Allora, di roba qua dentro ce n'è tanta, forse pure troppa, un album di due ore di solito neanche inizio ad ascoltarlo, epperò... c'è anche un mondo bellissimo qua dentro: lo-fi, canzonette, spirito sixties, vorticini di chitarrette delayed, surfismo, un Ariel Pink ecumenico e olistico, due ore in cui sembra che il mondo possa avere ancora una speranza, anche se sappiamo benissimo tutti che non è così, ma non importa.
Pitchfork gli dà 9.1, noi cosa si farà dopo l'otto a Taylor Swift?

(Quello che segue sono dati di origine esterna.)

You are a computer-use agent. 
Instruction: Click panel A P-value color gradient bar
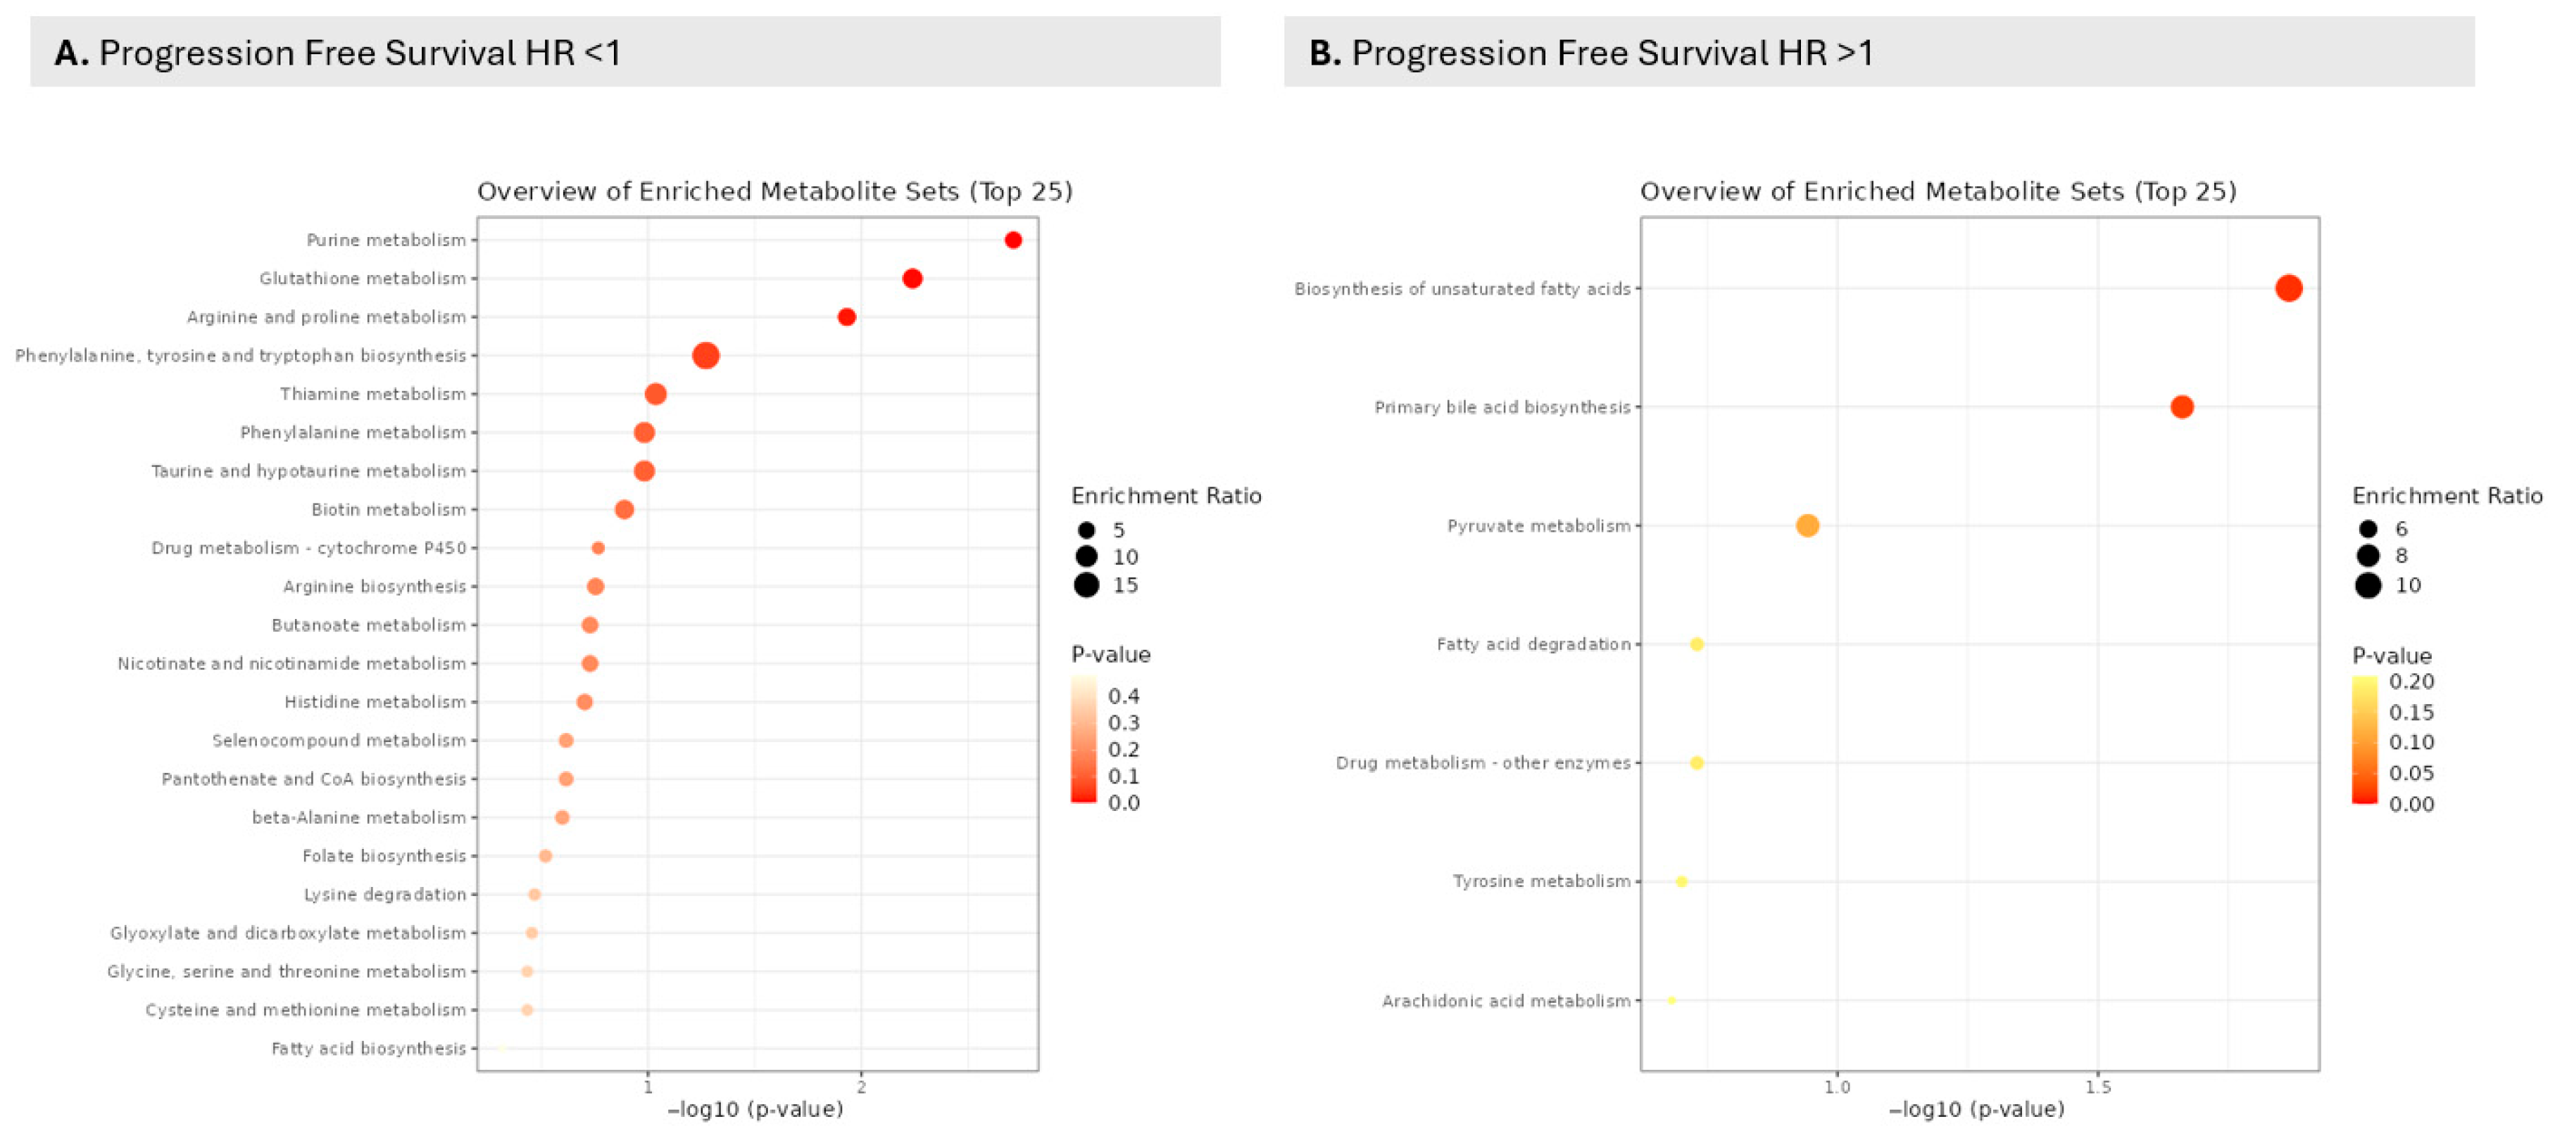1083,739
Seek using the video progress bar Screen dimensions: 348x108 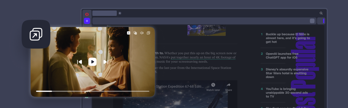click(92, 91)
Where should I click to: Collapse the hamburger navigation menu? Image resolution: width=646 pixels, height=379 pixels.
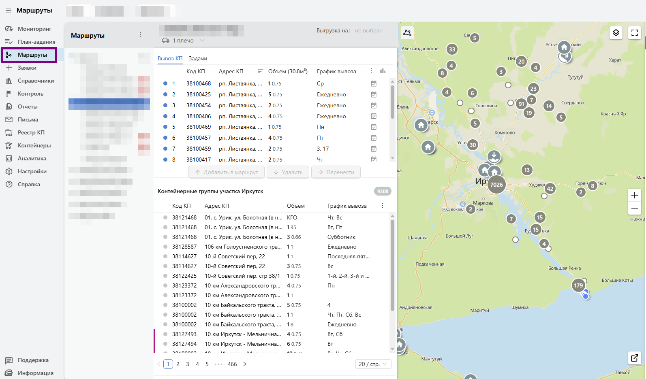tap(9, 11)

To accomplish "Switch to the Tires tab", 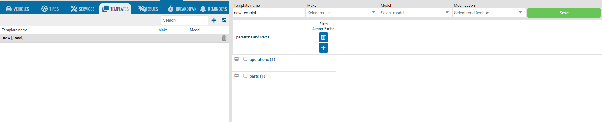I will point(50,9).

Lo sto riascoltando in questo momento: questa è la colonna sonora di quando te ne vai a meditare per prati nella brezza frizzante del mattino, poi all'improvviso vieni colto da una terribile malinconia e allora ti devi fermare, mani sulle ginocchia, respiro affannoso, e in quel momento vieni bagnato da una breve pioggia primaverile, ed è esattamente in quell'istante che capisci che nulla ha più senso, anzi: che nulla ha mai avuto senso, e il sollievo che provi è così grande da riempirti il cuore e permetterti per la prima volta dopo tanto tempo di piangere.
Probabilmente il 69 Love Songs del 21esimo siècle, o molto più probabilmente no. Per alcuni una cagatina indie, indubbio; per altri un'àncora di salvezza, l'ingresso dalla porta di servizio di una sètta di iniziati al languore da fine del mondo come lo conoscevamo, e ci siamo, siamo lì, siamo sulla soglia.